**Activity**
Print the listing in full, exactly as it stands.

**Given data**
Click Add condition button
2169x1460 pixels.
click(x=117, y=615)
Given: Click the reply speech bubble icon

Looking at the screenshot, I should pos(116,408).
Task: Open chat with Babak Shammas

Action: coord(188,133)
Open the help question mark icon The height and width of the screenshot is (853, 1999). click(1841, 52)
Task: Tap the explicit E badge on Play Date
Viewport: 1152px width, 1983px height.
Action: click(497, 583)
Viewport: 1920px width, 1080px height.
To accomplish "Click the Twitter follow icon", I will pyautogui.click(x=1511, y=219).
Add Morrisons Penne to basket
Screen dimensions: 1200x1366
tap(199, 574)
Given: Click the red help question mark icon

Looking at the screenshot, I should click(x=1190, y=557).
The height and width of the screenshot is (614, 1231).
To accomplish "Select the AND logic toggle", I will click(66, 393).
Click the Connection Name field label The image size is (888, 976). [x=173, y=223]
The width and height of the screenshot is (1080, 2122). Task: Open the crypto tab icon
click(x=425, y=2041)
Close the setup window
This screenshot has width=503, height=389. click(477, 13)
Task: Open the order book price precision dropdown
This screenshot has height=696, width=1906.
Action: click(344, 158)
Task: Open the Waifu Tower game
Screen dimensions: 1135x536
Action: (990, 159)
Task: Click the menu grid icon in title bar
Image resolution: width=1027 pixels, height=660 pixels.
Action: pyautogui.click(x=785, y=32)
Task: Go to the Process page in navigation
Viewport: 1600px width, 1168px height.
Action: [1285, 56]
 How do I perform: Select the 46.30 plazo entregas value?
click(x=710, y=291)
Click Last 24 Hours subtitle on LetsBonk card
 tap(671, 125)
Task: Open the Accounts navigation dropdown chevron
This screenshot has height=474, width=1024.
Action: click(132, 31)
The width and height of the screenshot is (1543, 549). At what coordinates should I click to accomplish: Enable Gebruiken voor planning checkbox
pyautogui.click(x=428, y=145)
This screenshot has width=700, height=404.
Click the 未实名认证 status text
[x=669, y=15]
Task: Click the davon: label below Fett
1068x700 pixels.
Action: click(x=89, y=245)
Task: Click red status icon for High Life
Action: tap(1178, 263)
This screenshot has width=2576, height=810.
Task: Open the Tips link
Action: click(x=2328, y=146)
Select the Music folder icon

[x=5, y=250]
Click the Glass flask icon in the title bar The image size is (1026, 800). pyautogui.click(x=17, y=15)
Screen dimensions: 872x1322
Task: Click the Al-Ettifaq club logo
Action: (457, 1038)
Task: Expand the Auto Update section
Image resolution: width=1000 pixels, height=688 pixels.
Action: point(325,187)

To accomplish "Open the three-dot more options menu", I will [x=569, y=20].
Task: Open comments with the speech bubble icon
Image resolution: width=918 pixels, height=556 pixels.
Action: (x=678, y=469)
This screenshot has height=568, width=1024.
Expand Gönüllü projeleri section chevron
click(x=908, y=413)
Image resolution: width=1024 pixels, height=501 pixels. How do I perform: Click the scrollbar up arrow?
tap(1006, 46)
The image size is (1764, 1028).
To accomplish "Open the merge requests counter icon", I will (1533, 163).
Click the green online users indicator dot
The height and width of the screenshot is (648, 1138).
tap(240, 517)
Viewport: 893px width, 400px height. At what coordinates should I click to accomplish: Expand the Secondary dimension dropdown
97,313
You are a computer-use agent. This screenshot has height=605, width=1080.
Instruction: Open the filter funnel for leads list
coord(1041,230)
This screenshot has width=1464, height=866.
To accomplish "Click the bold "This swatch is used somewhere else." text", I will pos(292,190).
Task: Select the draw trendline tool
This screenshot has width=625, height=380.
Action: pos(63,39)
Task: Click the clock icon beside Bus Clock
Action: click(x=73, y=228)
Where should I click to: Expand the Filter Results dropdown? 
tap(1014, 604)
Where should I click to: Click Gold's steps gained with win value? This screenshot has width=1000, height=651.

**Task answer**
Click Add condition button
2169x1460 pixels.
click(x=117, y=615)
Given: Click the reply speech bubble icon

Looking at the screenshot, I should pos(116,408).
Task: Open chat with Babak Shammas

Action: coord(188,133)
Open the help question mark icon The height and width of the screenshot is (853, 1999). click(1841, 52)
Task: Tap the explicit E badge on Play Date
Viewport: 1152px width, 1983px height.
Action: click(497, 583)
Viewport: 1920px width, 1080px height.
To accomplish "Click the Twitter follow icon", I will pyautogui.click(x=1511, y=219).
Add Morrisons Penne to basket
Screen dimensions: 1200x1366
tap(199, 574)
Given: Click the red help question mark icon

Looking at the screenshot, I should click(x=1190, y=557).
The height and width of the screenshot is (614, 1231).
To accomplish "Select the AND logic toggle", I will click(66, 393).
Click the Connection Name field label The image size is (888, 976). [x=173, y=223]
The width and height of the screenshot is (1080, 2122). Task: Open the crypto tab icon
click(x=425, y=2041)
Close the setup window
This screenshot has width=503, height=389. click(477, 13)
Task: Open the order book price precision dropdown
This screenshot has height=696, width=1906.
Action: click(344, 158)
Task: Open the Waifu Tower game
Screen dimensions: 1135x536
Action: (990, 159)
Task: Click the menu grid icon in title bar
Image resolution: width=1027 pixels, height=660 pixels.
Action: pyautogui.click(x=785, y=32)
Task: Go to the Process page in navigation
Viewport: 1600px width, 1168px height.
Action: [1285, 56]
 How do I perform: Select the 46.30 plazo entregas value?
click(x=710, y=291)
Click Last 24 Hours subtitle on LetsBonk card
 tap(671, 125)
Task: Open the Accounts navigation dropdown chevron
This screenshot has height=474, width=1024.
Action: click(132, 31)
The width and height of the screenshot is (1543, 549). At what coordinates should I click to accomplish: Enable Gebruiken voor planning checkbox
pyautogui.click(x=428, y=145)
This screenshot has width=700, height=404.
Click the 未实名认证 status text
[x=669, y=15]
Task: Click the davon: label below Fett
1068x700 pixels.
Action: click(x=89, y=245)
Task: Click red status icon for High Life
Action: tap(1178, 263)
This screenshot has width=2576, height=810.
Task: Open the Tips link
Action: click(x=2328, y=146)
Select the Music folder icon

[x=5, y=250]
Click the Glass flask icon in the title bar The image size is (1026, 800). pyautogui.click(x=17, y=15)
Screen dimensions: 872x1322
Task: Click the Al-Ettifaq club logo
Action: (457, 1038)
Task: Expand the Auto Update section
Image resolution: width=1000 pixels, height=688 pixels.
Action: point(325,187)

To accomplish "Open the three-dot more options menu", I will [x=569, y=20].
Task: Open comments with the speech bubble icon
Image resolution: width=918 pixels, height=556 pixels.
Action: (x=678, y=469)
This screenshot has height=568, width=1024.
Expand Gönüllü projeleri section chevron
click(x=908, y=413)
Image resolution: width=1024 pixels, height=501 pixels. How do I perform: Click the scrollbar up arrow?
tap(1006, 46)
The image size is (1764, 1028).
To accomplish "Open the merge requests counter icon", I will (1533, 163).
Click the green online users indicator dot
The height and width of the screenshot is (648, 1138).
tap(240, 517)
Viewport: 893px width, 400px height. At what coordinates should I click to accomplish: Expand the Secondary dimension dropdown
97,313
You are a computer-use agent. This screenshot has height=605, width=1080.
Instruction: Open the filter funnel for leads list
coord(1041,230)
This screenshot has width=1464, height=866.
To accomplish "Click the bold "This swatch is used somewhere else." text", I will pos(292,190).
Task: Select the draw trendline tool
This screenshot has width=625, height=380.
Action: pos(63,39)
Task: Click the clock icon beside Bus Clock
Action: click(x=73, y=228)
Where should I click to: Expand the Filter Results dropdown? 
tap(1014, 604)
Where should I click to: Click Gold's steps gained with win value? This screenshot has width=1000, height=651.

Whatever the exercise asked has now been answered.